Set stops when trading stocks


A stop is a predetermined number below our entry price whether we are long or short. Stops are their for our protection against losses when our program malfunctions.

Although not 100% accurate, there are some poor fills and slippage. The position has control over you, but you’re out there arguing and if you don’t have the stoppage in place, what do you do?

You’ve lost control, emotions are starting to set in, and you’ve walked down a path you didn’t want to be on. You walked into the zone wishing I wasn’t there. You start lying to yourself saying it will come back, it’s just temporary or better yet, I’ll buy more shares to make up for the loss, not realizing it might go down further. Of course, it just sucks up all the hard-earned money in a matter of days.

Now for the humble slice of pie. Stops should be placed with a money management plan, but first you need to determine how much you are willing to lose on any given trade. For example, let’s say I have $5,000 to trade today.

If I am Jumping Jack, a risky trader, and I use high leverage, trade multiple amounts of shares and multiple shares at the same time putting 40% of the total money which amounts to $2,000 at risk. Risky Rob chooses 20% of the total which amounts to $1000 at risk and Timid Tommy risks 10% of his total which amounts to $500 at any time.

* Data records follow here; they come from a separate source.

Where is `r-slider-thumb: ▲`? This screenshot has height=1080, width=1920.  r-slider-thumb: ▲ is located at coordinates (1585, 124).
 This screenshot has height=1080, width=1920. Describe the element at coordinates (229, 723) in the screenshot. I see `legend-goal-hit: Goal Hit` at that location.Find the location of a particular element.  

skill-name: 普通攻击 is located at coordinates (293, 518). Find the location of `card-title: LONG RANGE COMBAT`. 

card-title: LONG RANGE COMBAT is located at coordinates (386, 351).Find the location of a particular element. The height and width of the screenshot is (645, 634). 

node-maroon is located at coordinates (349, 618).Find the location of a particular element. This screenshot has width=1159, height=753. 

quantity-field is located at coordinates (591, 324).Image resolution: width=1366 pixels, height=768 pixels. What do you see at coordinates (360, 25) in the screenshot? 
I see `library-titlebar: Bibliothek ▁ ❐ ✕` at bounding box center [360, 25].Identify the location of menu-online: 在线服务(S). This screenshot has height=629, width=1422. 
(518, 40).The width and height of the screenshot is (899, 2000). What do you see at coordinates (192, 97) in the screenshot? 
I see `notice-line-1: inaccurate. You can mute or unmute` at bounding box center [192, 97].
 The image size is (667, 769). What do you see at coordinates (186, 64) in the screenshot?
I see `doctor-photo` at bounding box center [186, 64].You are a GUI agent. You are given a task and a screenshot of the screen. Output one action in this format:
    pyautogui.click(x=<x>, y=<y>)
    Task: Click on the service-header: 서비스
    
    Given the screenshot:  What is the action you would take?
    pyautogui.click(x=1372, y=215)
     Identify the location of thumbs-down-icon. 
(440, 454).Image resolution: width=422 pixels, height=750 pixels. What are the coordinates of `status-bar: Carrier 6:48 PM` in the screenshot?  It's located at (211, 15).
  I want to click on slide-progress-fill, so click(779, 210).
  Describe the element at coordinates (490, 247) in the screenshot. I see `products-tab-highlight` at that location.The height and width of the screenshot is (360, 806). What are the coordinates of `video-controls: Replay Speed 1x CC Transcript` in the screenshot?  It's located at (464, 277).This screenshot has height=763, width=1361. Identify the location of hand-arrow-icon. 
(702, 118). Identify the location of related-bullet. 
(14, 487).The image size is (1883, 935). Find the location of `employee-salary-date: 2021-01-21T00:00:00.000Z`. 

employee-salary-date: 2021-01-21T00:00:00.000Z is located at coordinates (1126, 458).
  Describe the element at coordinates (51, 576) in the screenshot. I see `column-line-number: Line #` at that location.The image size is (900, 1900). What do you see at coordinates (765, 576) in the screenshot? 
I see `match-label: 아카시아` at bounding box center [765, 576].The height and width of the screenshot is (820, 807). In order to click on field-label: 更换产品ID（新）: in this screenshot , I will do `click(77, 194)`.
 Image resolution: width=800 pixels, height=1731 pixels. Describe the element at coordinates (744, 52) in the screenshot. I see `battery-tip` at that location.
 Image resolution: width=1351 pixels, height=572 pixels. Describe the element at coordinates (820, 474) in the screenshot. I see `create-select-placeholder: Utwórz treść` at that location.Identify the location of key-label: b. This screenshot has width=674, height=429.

Remember that this is a total of all positions combined if you are trading multiple stocks. If you are trading one, just figure out what price it is and what it translates to in terms of placing orders for your broker or what to plug into your trading platform which most of we are currently.

You need to examine yourself as to what risk tolerance category you fall into…that is, the level that will make you sleep at night and get on with your life, without stress or personality change.

People get in trouble when they trade too much and have too much leverage. Doing your homework to find out the current direction of the trend and determining your stop placement based on your tolerance for losing money should be part of your business plan. Remember that the trend is your friend until the end.